● SUPPLIED PASSAGE:
· · · · ·

Schedule: Seeing Landscape in Israel/Palestine
Thursday, November 8:
Opening evening, 5:30-7:30pm
Film screening of Recollection with director Kamal Aljafari, followed by a Q&A moderated by Helga Tawil-Souri
Friday, November 9:
8:30-9:30am - Welcome breakfast
9:30-11:30am - Panel 1: Double Visions of Landscape: Between Erasure and Recognition
Noa Hazan (NYU) “The Mount, The Dome, and The Gaze: Temple Mount in the Israeli Visual Culture”
Meir Gal (The School of Visual Arts, Department of Visual & Critical Studies) “Erasing the Major Museums”
Fatma Shanan (Residency Unlimited): “The Rug as Heterotopic Zone”
Discussant: Shimrit Lee (NYU)
11:30am-1:30pm - Lunch
1:30-3:30pm - Panel 2: Contested Landscapes: A Century of Visual Negotiation in Palestine/Israel
Shirly Bahar (Center for Jewish History): “The One who Remains, the One who Returns: Bedouin Landscape, Outer Space, and Palestine of the Interior”
Jennifer Varela (NYU): “Changing Spaces: Geography, Conflict Resolution, and Documentary Film in Israel/Palestine”
Dotan Halevy (Columbia): “Gaza 1917: The British ‘Capture’ of Ottoman Ruins”
Discussant: Ilker Hepkaner (NYU)
4:00-5:30pm - Artist Talk: MTL Collective, Amin Husain and Nitasha Dhillon, "The Shifting Landscape of Resistance and Solidarity"
6:00-8:00pm - Keynote: "Salvaging Israel/Palestine" WJT Mitchell
This conference explores landscape as a medium of representation in Israel/Palestine. While often thought of as an innocent canvas, landscape serves to naturalize power relations and erase history and legibility. Early Zionist mythology understood this, reflected in the highly gendered celebration of “virgin” land, whose wilderness was waiting to be conquered and fecundated. While such colonial myth-making points to how images, fantasies, and representations of landscape, while often false or superficial, have power to mobilize political passions, this panel goes even further to explore landscape as a site of amnesia and erasure. The conference will converge artists and academics to explore how landscape has been shaped, and has actively transmitted a range of meanings—including the production of cultural heritage and memory; militarism and humanitarianism; displacement and diaspora; and notions of the sublime, pastoral and poetic.
Keynote Speaker:
WJT Mitchell is Gaylord Donnelley Distinguished Service Professor of English and Art History at the University of Chicago. He served as Chair of the English Department from 1988 to 1991, and has been the editor of Critical Inquiry since 1978. He received his B.A. from Michigan State University in 1963, his M.A. and Ph.D. from Johns Hopkins University in 1968. He taught in the English Department of Ohio State University from 1968-77 before moving to Chicago. He is a member of the American Philosophical Society, the British Academy, and the American Academy of Arts and Sciences. He is the recipient of the University of Chicago Award for Distinguished Graduate Teaching, and the College Art Association’s Lifetime Achievement Award for the Teaching of Art History.

· · · · ·

● INFORMATION SHOWN:
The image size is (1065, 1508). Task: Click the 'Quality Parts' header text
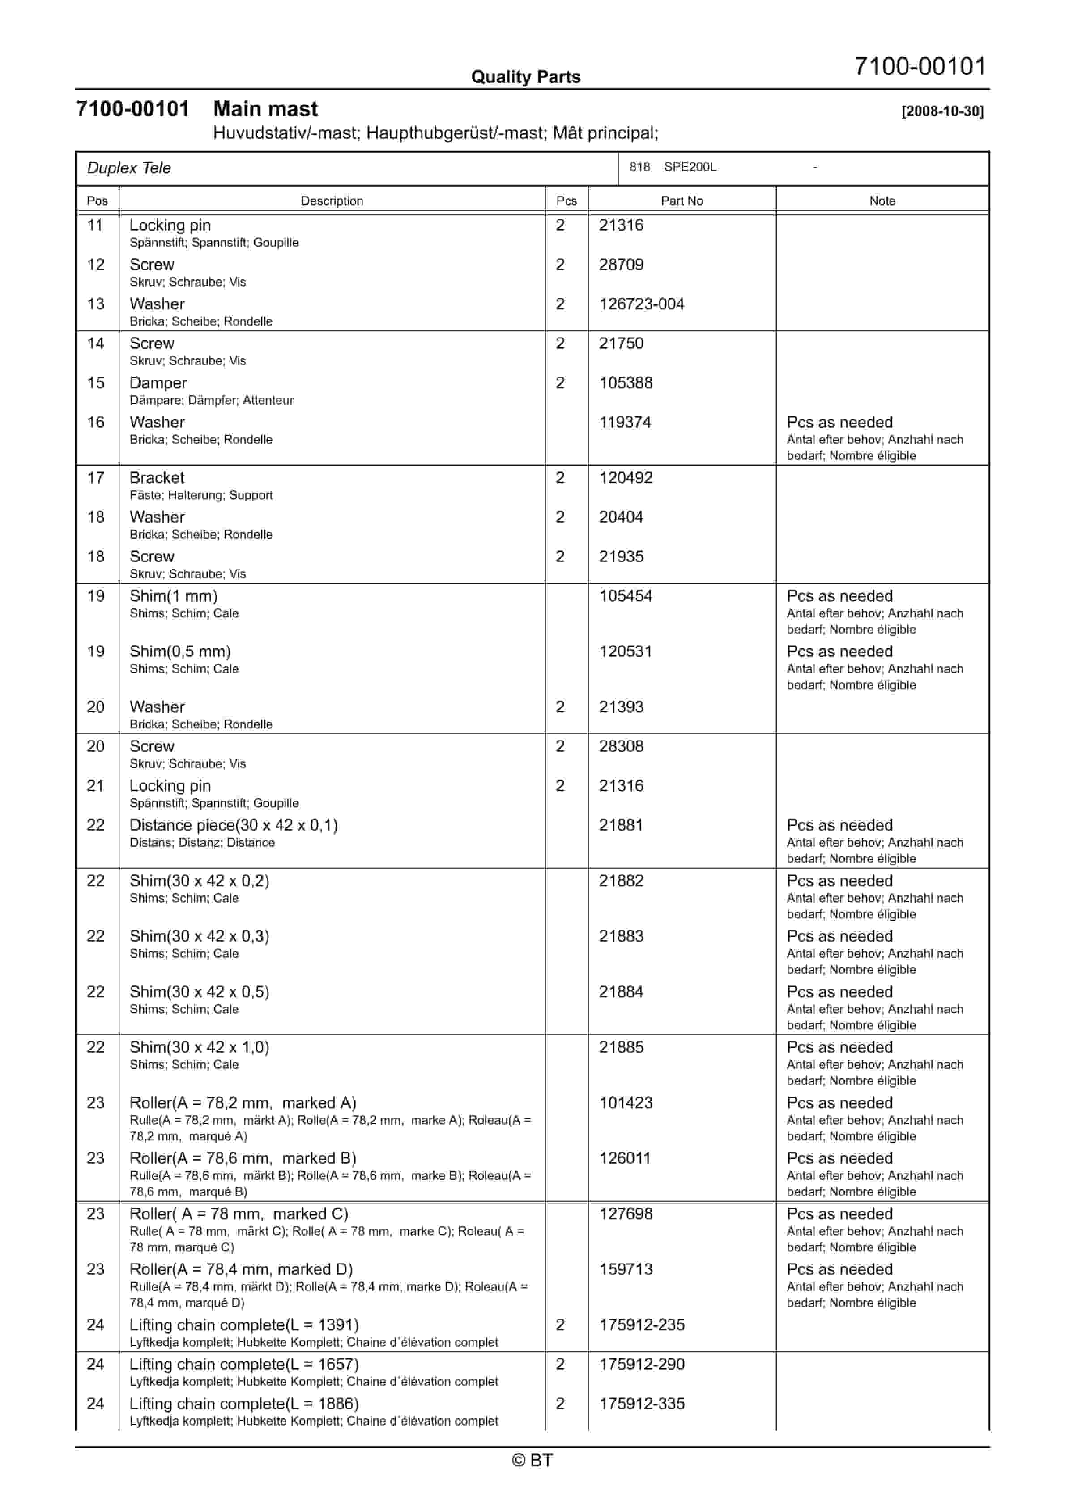tap(525, 77)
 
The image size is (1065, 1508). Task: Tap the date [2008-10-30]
tap(942, 111)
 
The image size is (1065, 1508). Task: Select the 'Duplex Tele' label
tap(129, 168)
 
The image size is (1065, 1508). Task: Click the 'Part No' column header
tap(682, 201)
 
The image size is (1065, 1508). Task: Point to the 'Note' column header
tap(882, 201)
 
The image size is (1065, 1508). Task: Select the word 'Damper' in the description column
tap(158, 383)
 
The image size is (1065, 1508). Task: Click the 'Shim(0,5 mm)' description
tap(180, 651)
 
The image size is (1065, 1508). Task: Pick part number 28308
tap(621, 747)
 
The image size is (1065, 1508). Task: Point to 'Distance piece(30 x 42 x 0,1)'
tap(233, 826)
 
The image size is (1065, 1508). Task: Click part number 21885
tap(621, 1048)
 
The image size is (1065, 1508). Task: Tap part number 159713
tap(625, 1270)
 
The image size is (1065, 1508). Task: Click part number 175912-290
tap(642, 1364)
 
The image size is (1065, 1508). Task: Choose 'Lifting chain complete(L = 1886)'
tap(243, 1404)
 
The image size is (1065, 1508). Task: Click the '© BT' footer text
tap(532, 1460)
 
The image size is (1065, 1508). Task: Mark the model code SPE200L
tap(690, 167)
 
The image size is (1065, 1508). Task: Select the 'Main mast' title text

· · · · ·

In the conference schedule, who moderated the Q&A that followed the screening of Recollection?

Helga Tawil-Souri